After twenty-plus years since the initial Israel-Palestine peace talks, Rashid Masharawi’s (“Haifa,” “Laila’s Birthday“) 1998 film “Tension” is an apt reminder that war is not all blood and gore. The short film peels back the thin veil of Israeli occupation to expose repressed agitation, sewing together a seamless montage of the Palestinian subconscious. In a tour of Gaza, the West Bank, and Jerusalem, Masharawi tightly weaves together a patchwork spread of poverty and violence against the disillusioned backdrop of “peace.”
“Tension” collapses twenty-four hours into twenty-four minutes. It records the everyday lives of civilians within the region amidst the 1996-1999 tit-for-tat between the Palestine Liberation Organization and the State of Israel. The film opens with a long shot of Palestinian workers marching towards the border gates at dawn. Traditional folk music tempts the viewer into the lull of the everyday: hopeful workers clamber into buses; marketmen peddle their goods; old men watch passerby from their stools. The same characters repeatedly show in each city, reinforcing the rhythm of the ordinary…

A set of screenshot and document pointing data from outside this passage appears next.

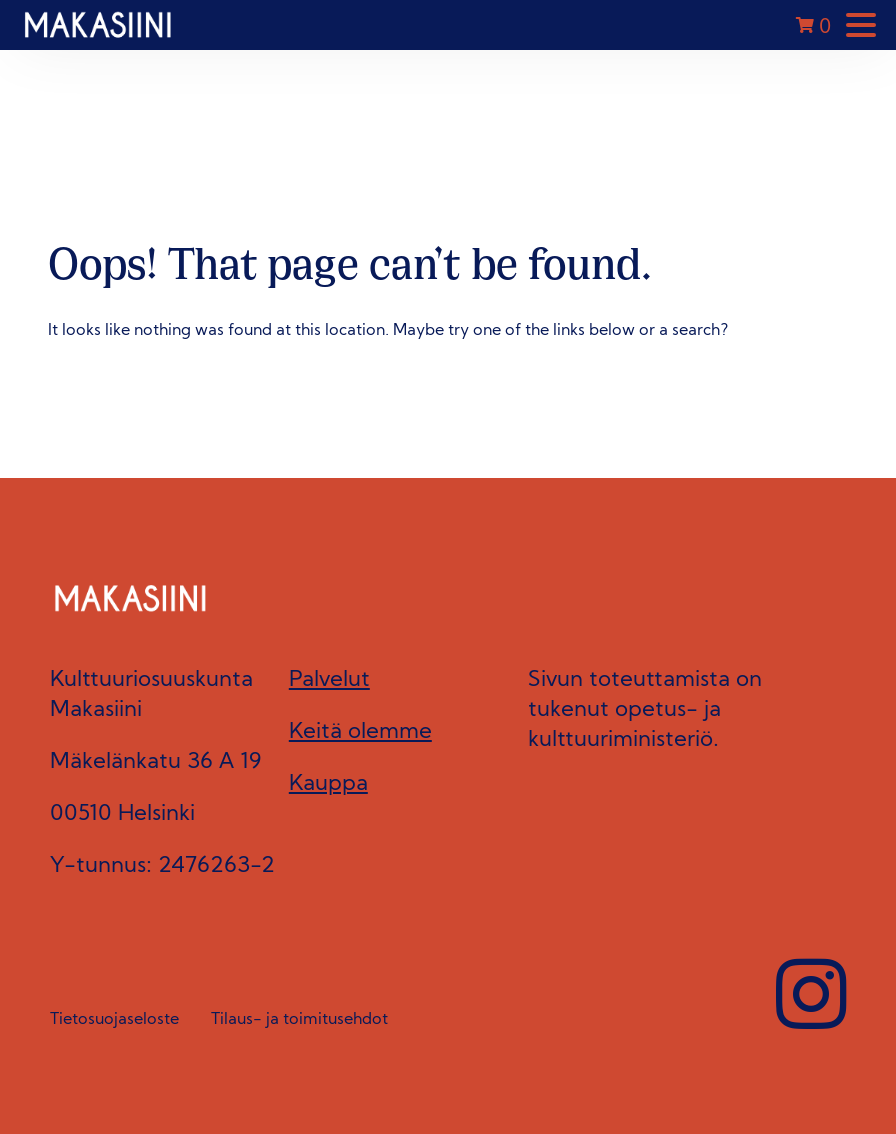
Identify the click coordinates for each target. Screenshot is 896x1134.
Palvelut (329, 680)
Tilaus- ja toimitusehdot (299, 1020)
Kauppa (328, 784)
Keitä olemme (360, 732)
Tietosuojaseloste (114, 1020)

However, it is precisely the mundane that is the most jarring. Neatly tucked into scenes of peaceful life are vivid suggestions of disparity. Children play out execution scenes in refugee camps; families romp around in sewer water; military men casually shoot down bawdy civilians. Gunfire interrupts the hypnotic cadence, inviting screeching metals, cars, and voices to creep into the score. The selective ambiance is a powerful indication that true peace cannot survive in a region of constant surveillance.
Masharawi’s short grapples with raw documentary and arthouse tendencies. Perhaps most striking is its struggle with open clarity. In a film peppered with Israeli military investigations and impositions, the camera lingers upon the unnamed faces of Palestinians. The close-ups grow so overwhelming that they even muffle the truth. At one Israeli checkpoint, the camera keeps to the faces of worried women passengers on a bus. By doing so, the film just barely cuts out the main event – the blurred form of an ejected passenger forced out of the bus by soldiers. Masharawi reminds the viewer that the documentary is not an open book; it is still an edited sliver of reality.
As a grassroots reply to the politicians above, “Tension” – like many documentaries – is a product of its time. Nonetheless, its underlying distress call is more relevant than ever. The politics of peace are far more removed from home than the everyday realities of war – or at least, so suggests “Tension.”
“Tension” has previously been shown in Yamagata International Documentary Fest, documenta11, and in the Sharjah Art Foundation.